There is something wrong with this picture.  The question is:  what?

Well, the first answer that comes to mind is that the whole concept is a
sectarian fantasy, but this really isn't adequate, is it?

So, let's try another approach.  I will say at the outset that I am making
this up as I go along, and what I am about to write should be treated as
nothing more than some vague ideas.

OK - we have a set of situations where there is a three-cornered struggle.
Basically, the combatants are:  the Imperialist bourgeoises, the national
bourgeoisie of the state in question (who may be factionalised themselves,
as in the Philippines and Indonesia), and either an oppressed nationality or
the local working class.  (I will focus on the case where it is the working
class.)

All three of these classes (Imperialist bourgeoisie, national bourgeoisie
and the proletariat) are in contradiction with each other.  The Imperialist
bourgeoisie, however, is geographically located elsewhere, and it is usually
the national bourgeoisie that directly controls the state power that
confronts the proletariat.  As such, the proletariat and the national
bourgeoisie will tend to be locked in a more or less direct class struggle,
while the Imperialists interfere from the sidelines.

Here we begin to see the "Fifth Columnists" coming into the picture...

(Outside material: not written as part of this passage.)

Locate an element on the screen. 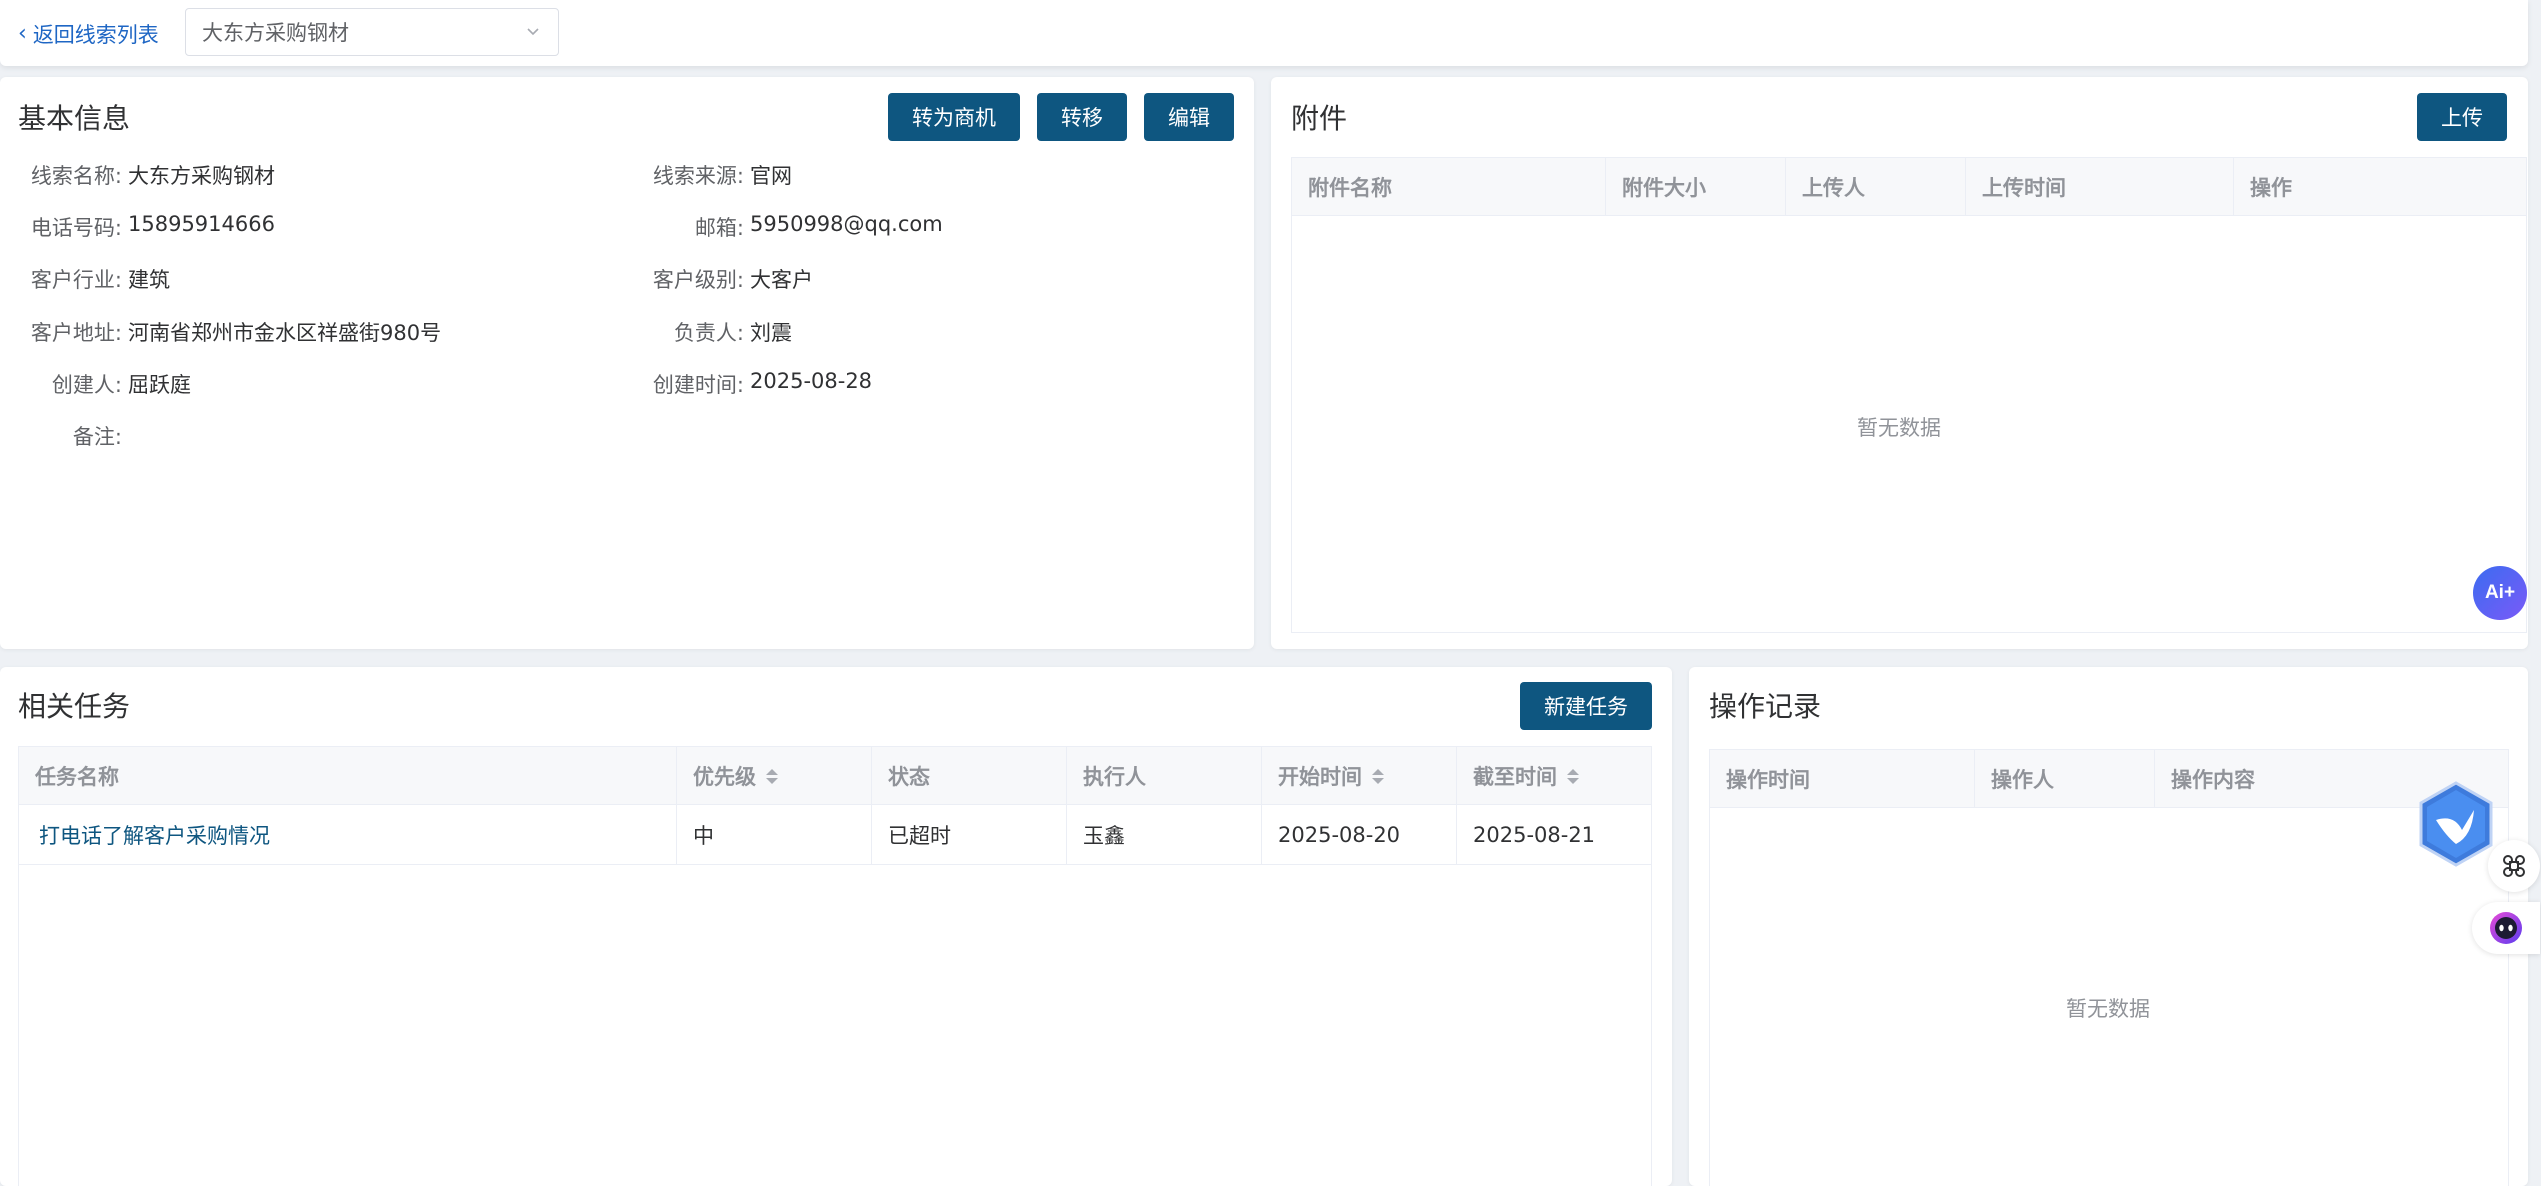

(But first I will note in passing that there are _genuine_ "Fifth
Columnists" out there, in the form of the liberal NGOs.  These are not who I
am talking about here.)

The Imperialists, of course, are not idiots, and will take advantage of the
contradiction between the proletariat and the national bourgeoisie when it
suits their purposes.  In this situation, the proletariat's organisations
will appear to be "Fifth Columnists" to the "anti-imperialists", who see the
contradiction between the Imperialist and national bourgeoises as primary.
(Worse, the habit of viewing the proletariat in this manner can also lead to
them being seen as "Fifth Columnists" in situations where the Imperialists
are basically sitting on their hands smiling approvingly, as in the case of
the Philippines.)

The present debate is between those leftists (mostly in the Imperialist
states) who have been trained to side with the proletariat and its
organisations at all times and in all cases, and the "anti-imperialists",
who have been trained to view the proletariat's organisations as sectarian
(or downright treacherous) when they come into conflict with the national
bourgeoisie, at least at times the latter is in conflict with the
Imperialists.

I think that the (more lucid) partisans of both schools could agree that
there is a time when the proletariat should form a bloc with the national
bourgeoisie against the imperialists.  The question is when.

At the moment it seems that a wing of the "anti-imperialists" are tending to
say "now", in at least some cases where the "conflict" between the
imperialists and the national bourgeoisies is more sizzle than sausage.  The
Philippines is one case.  I suspect that Pakistan would be another, although
it hasn't come up yet.

What is to be done in Zimbabwe?  Damned if I know.

Well, the above is a load of rubbish isn't it?  It doesn't even begin to
address East Timor - but I think that that is a case where the prism of
"anti-imperialism" has distorted the picture.

More seriously, I haven't addressed the blunders of the "working class first
and always" camp.  This is actually fairly difficult to do, since there are
as many sets of errors as there are people making them.  For example, there
_were_ people who appologised for the bombing of Yugoslavia.  These idiots
should be pelted with stones.  But they are _not_ the same as the people who
didn't consider Milosevic the height of working class heroism, but opposed
the bombing anyway.  It was the "anti-imperialists" who painted them as
equal, and such hysteria only leads to sectarian idiocy.